> **Work request**
Lines before the one containing "This screenshot has width=1200, height=673." are not wanted; restate the rest below word for word, through the last line, but drop any pictures.

--

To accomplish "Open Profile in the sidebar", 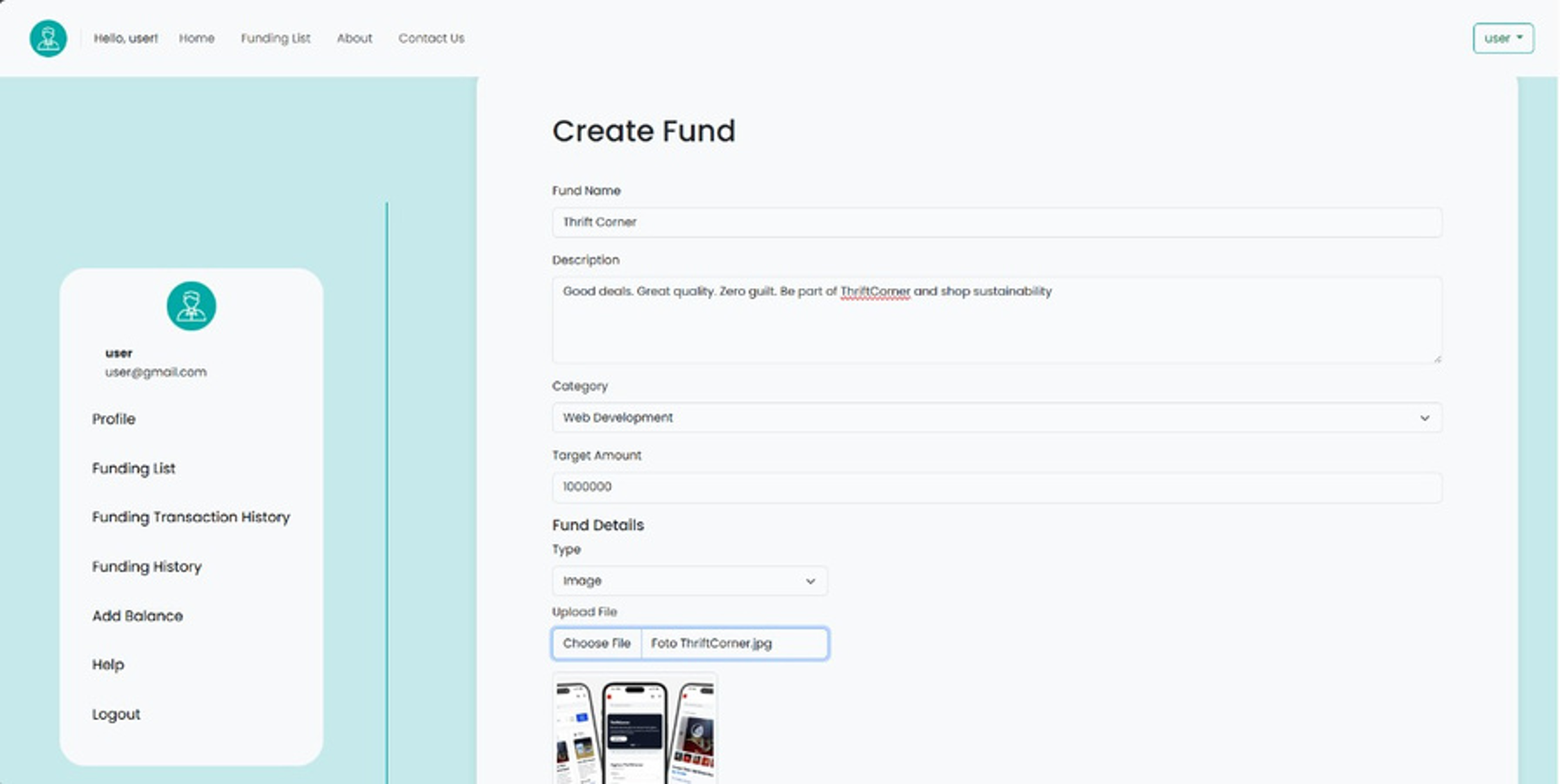I will click(114, 419).
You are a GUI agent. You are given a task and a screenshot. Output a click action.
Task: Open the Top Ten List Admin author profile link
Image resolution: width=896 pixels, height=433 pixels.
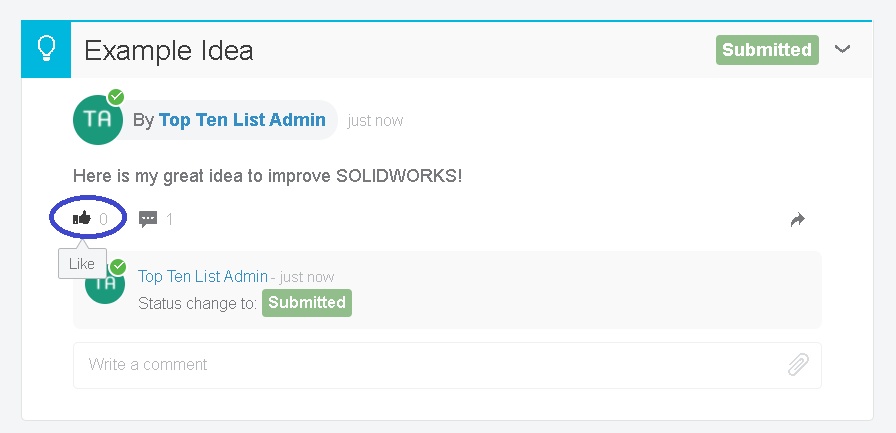[242, 120]
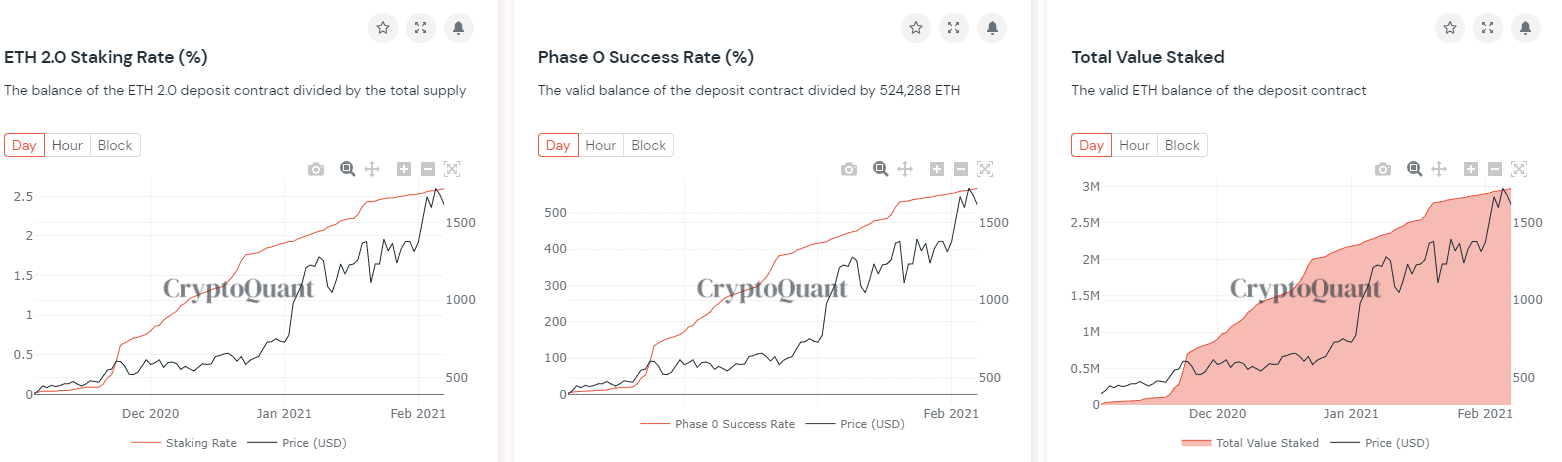
Task: Activate pan tool on Total Value Staked chart
Action: point(1438,169)
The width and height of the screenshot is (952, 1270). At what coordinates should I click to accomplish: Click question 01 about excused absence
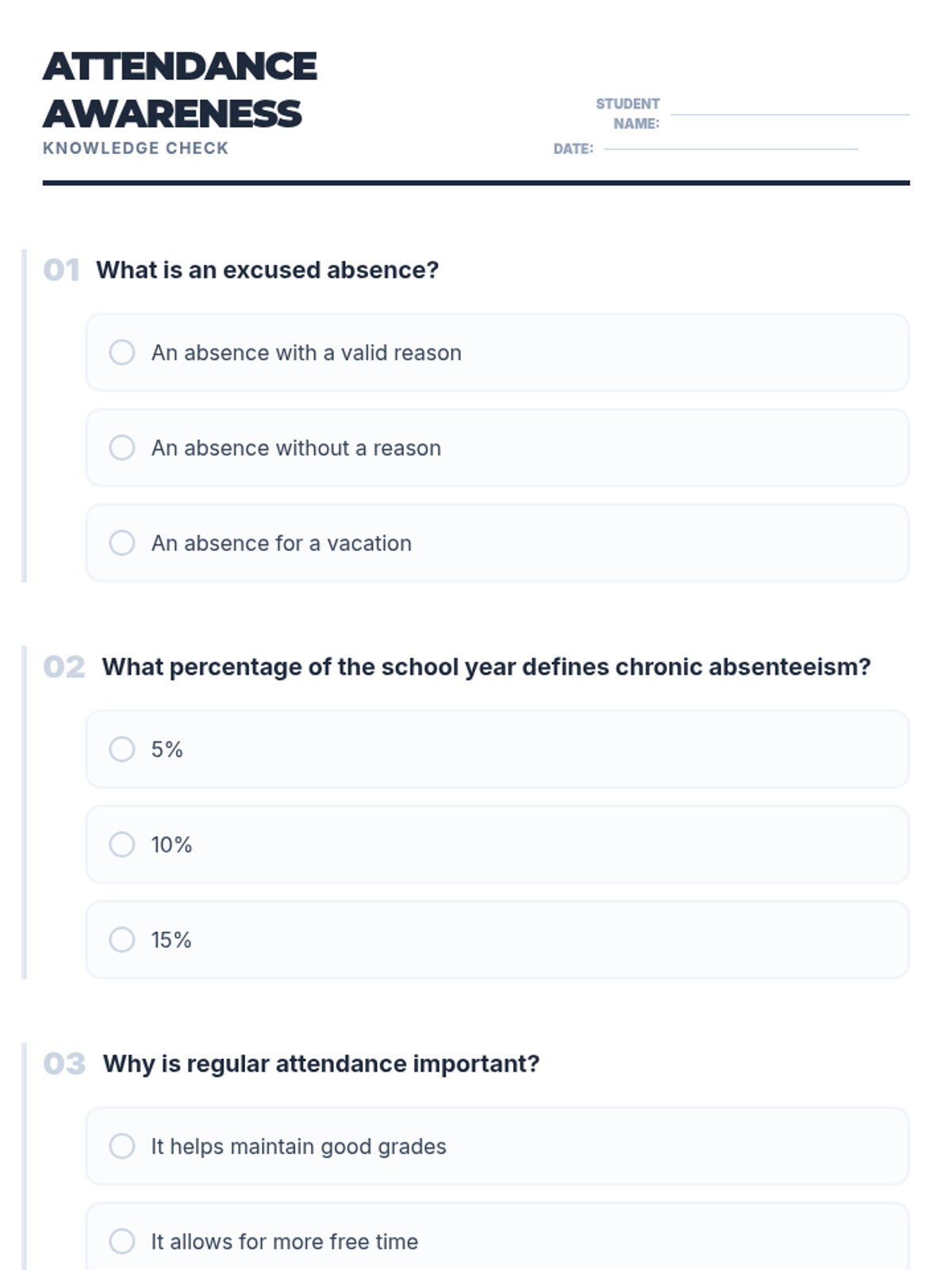[x=267, y=270]
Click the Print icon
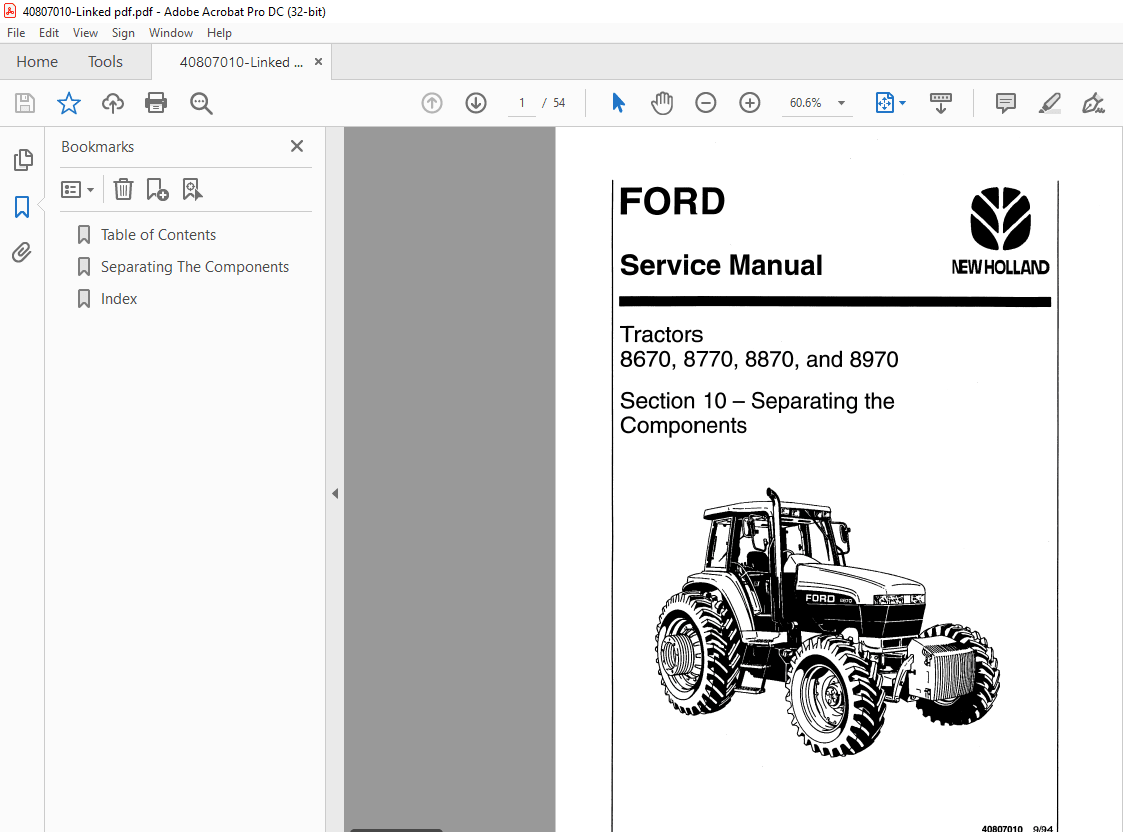 coord(156,102)
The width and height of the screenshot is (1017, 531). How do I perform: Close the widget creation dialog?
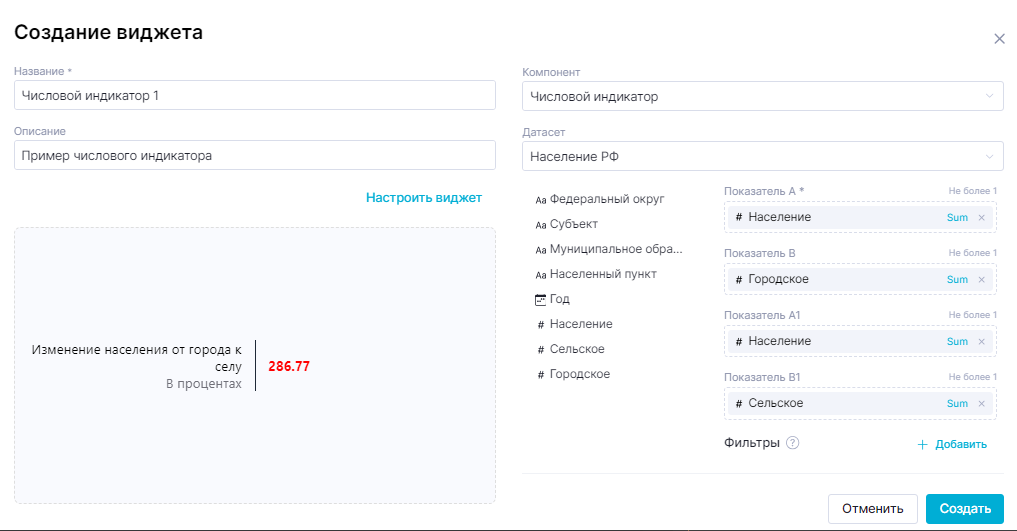point(999,39)

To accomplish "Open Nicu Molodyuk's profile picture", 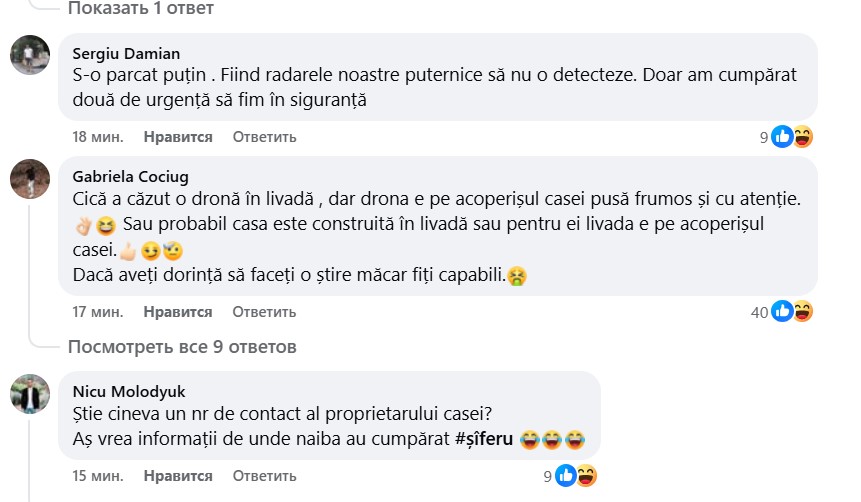I will [x=30, y=394].
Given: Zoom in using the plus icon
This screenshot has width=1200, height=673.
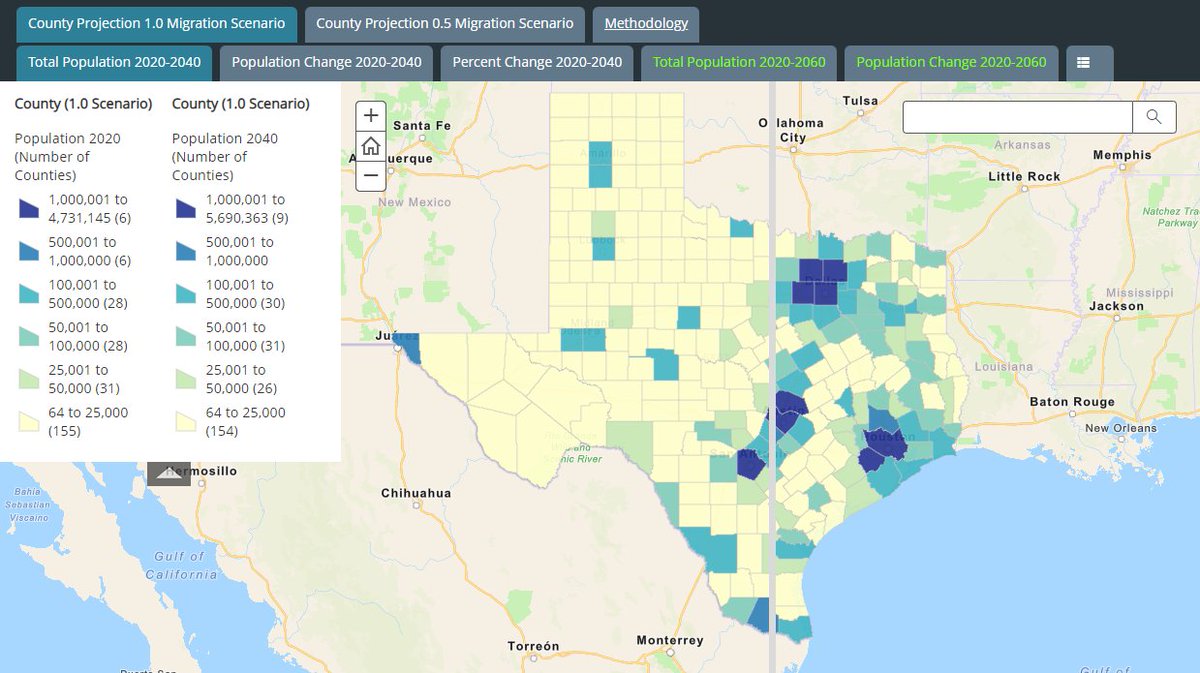Looking at the screenshot, I should click(x=370, y=115).
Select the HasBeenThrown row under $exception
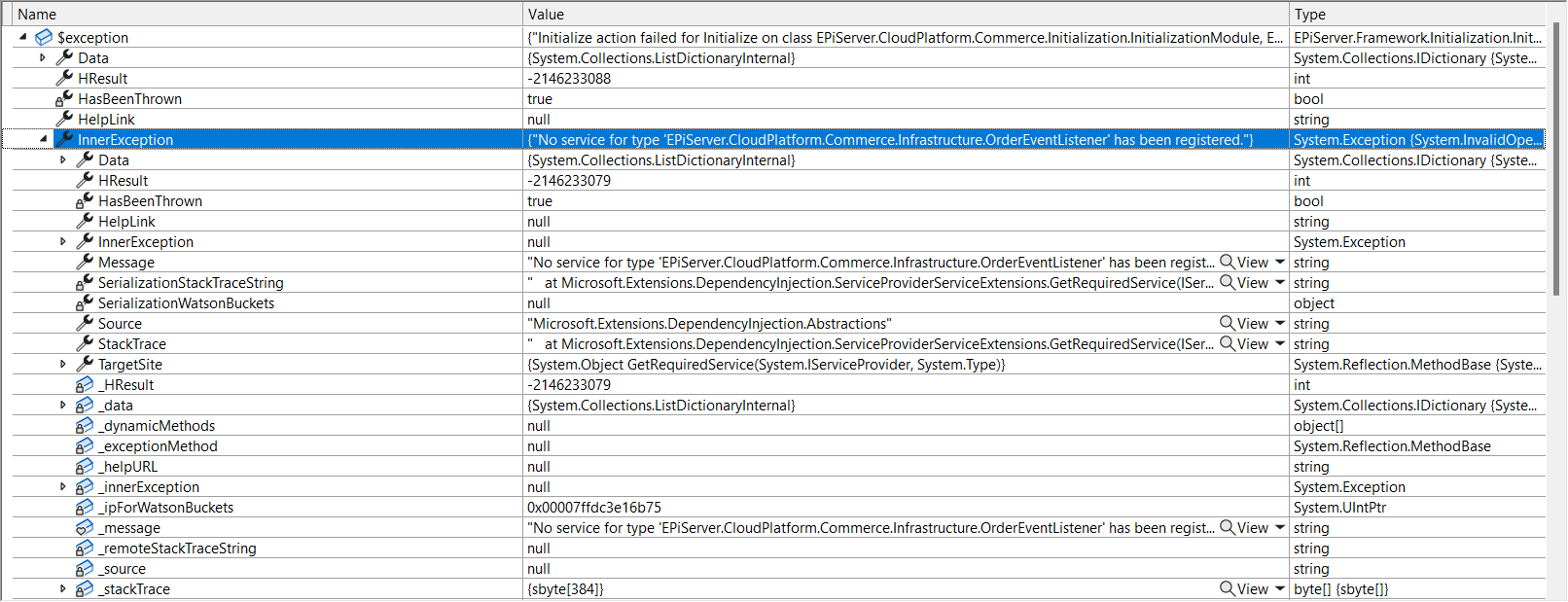 coord(130,99)
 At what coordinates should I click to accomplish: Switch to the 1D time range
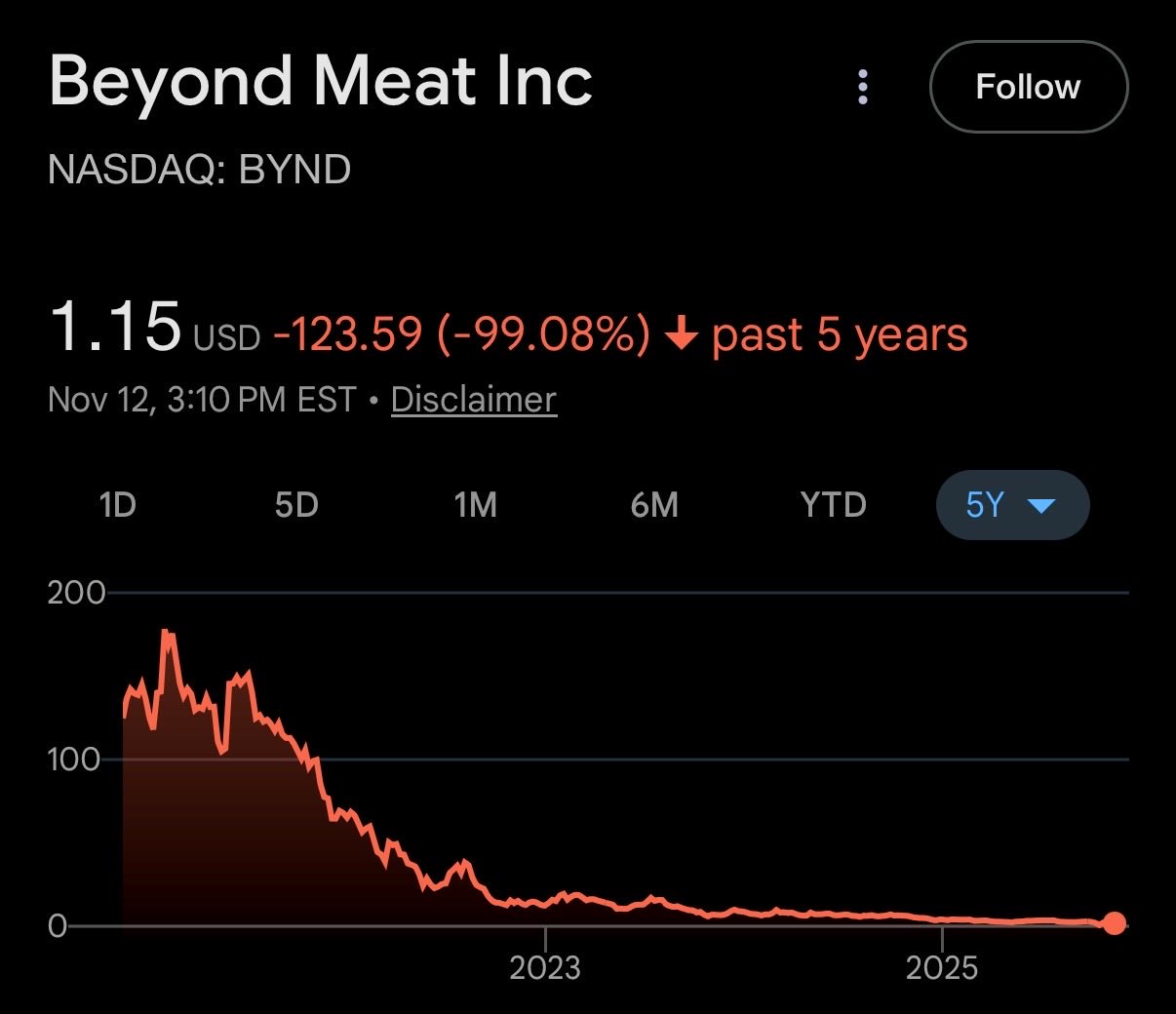pyautogui.click(x=117, y=505)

--

> **Answer section**
This screenshot has width=1200, height=673.
Looking at the screenshot, I should click(x=370, y=115).
Select the HasBeenThrown row under $exception
 coord(130,99)
 At what coordinates should I click to accomplish: Switch to the 1D time range
pyautogui.click(x=117, y=505)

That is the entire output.